In this case, Canadian intelligence officials passed false warnings and bad information to US agents about Mr Arar, a Muslim-Canadian citizen, which led US authorities to deport him to Syria, the commission said. After his release in 2003, the Syrian-born Mr Arar made detailed allegations about extensive interrogation, beatings and whippings with electrical cable in Syrian prison cells. Mr Arar was travelling on a Canadian passport when he was detained at a New York airport in September 2002 during a stopover on his way home to Canada from a holiday in Tunisia. He claimed he was a victim of extraordinary rendition - the transfer of foreign terror suspects to third countries without court approval. Mr Arar said US authorities sent him to Syria for interrogation on suspicion of being a member of al-Qaeda, an allegation he denied.
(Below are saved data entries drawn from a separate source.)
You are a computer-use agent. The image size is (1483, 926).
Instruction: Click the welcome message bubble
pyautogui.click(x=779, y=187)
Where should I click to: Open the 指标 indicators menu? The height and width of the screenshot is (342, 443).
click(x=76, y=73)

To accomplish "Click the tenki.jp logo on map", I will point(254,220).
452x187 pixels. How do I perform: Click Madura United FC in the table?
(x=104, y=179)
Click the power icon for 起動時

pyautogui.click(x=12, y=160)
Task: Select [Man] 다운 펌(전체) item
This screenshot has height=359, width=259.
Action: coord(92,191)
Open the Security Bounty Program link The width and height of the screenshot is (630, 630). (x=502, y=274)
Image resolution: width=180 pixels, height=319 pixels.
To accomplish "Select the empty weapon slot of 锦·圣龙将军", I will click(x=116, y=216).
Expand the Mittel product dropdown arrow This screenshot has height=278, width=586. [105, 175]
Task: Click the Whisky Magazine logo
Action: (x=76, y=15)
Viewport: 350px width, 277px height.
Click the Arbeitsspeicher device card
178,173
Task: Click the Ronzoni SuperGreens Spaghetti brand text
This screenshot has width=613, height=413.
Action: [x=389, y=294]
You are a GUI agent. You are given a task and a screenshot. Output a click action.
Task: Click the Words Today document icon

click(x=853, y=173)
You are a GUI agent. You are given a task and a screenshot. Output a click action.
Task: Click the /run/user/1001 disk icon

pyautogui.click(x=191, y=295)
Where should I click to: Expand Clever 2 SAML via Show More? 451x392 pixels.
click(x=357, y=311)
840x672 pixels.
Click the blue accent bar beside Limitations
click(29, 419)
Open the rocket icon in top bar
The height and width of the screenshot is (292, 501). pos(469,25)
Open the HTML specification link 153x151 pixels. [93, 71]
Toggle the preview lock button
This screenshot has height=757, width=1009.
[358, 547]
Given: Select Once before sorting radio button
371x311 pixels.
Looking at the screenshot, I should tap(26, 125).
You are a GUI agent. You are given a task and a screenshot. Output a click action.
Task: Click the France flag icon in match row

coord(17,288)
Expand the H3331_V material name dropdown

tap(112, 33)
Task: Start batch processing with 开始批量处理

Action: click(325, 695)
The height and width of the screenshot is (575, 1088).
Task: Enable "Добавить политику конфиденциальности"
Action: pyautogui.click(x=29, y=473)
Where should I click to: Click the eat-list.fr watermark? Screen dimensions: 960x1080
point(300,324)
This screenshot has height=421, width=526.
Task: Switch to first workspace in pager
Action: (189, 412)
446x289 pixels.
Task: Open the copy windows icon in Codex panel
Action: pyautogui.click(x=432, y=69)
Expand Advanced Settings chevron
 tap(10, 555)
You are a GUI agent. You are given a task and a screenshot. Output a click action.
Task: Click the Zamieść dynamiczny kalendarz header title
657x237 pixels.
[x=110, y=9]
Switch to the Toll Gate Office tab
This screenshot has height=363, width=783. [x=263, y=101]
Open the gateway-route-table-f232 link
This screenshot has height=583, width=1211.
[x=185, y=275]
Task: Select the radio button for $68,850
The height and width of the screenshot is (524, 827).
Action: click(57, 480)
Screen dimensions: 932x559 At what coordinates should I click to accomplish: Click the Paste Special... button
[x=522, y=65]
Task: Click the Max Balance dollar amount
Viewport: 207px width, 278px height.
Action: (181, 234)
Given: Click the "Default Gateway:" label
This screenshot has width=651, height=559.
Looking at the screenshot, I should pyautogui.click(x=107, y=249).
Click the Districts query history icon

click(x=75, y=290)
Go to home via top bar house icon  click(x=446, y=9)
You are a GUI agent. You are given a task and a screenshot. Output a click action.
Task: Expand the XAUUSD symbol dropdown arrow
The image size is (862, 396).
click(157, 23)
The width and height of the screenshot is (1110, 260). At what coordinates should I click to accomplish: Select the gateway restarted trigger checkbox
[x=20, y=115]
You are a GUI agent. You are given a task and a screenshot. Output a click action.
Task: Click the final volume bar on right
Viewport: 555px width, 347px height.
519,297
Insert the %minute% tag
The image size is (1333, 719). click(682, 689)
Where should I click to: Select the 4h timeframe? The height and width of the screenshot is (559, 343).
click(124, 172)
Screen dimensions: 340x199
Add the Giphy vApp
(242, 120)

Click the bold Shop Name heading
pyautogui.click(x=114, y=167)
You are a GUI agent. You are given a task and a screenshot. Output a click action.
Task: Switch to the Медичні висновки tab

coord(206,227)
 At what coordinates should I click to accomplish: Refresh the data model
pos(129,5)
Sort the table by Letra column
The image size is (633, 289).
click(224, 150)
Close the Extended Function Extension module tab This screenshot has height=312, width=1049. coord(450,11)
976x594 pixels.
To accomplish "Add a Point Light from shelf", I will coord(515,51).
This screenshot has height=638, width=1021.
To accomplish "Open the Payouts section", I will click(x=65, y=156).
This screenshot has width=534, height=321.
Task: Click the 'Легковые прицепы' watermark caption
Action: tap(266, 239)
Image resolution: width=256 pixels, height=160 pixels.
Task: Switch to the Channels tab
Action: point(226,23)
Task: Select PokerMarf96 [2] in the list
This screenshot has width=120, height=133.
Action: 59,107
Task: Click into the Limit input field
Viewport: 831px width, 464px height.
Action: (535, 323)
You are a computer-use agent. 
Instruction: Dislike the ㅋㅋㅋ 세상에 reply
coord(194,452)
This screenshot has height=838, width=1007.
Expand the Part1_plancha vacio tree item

Canada's federal Government established an inquiry in 2004 to determine the role Canadian officials played in the case of Mr Arar, who has been cleared of any terrorist connections. Judge Dennis O'Connor released the report on Mr Arar, which concluded that the Royal Canadian Mounted Police (RMCP) passed misleading, inaccurate and unfair information to US authorities that "very likely" led to their decision to send Mr Arar to Syria, but found no evidence that Canadian officials participated in or agreed to the decision. "It's quite clear that the RMCP sent inaccurate information to US officials," Mr Arar said. "I would not have even been sent to Syria had this information not been given to them."

Justice O'Connor absolved Mr Arar of all suspicion of terrorist activity and urged the federal Government to offer financial compensation for his suffering. He concluded Mr Arar had been tortured. "I have waited a long time to have my name cleared. I was tortured and lost a year of my life. I will never be the same," Mr Arar said. "The United States must take responsibility for what it did to me and must stop destroying more innocent lives with its unlawful actions."

Justice O'Connor recommended that information never be provided to a foreign country when there is a credible risk that it will cause or contribute to the use of torture. Justice O'Connor sifted through thousands of pages of documents and sat through testimony from more than 40 witnesses. He delivered two versions of his report to the Government: one classified, the other public.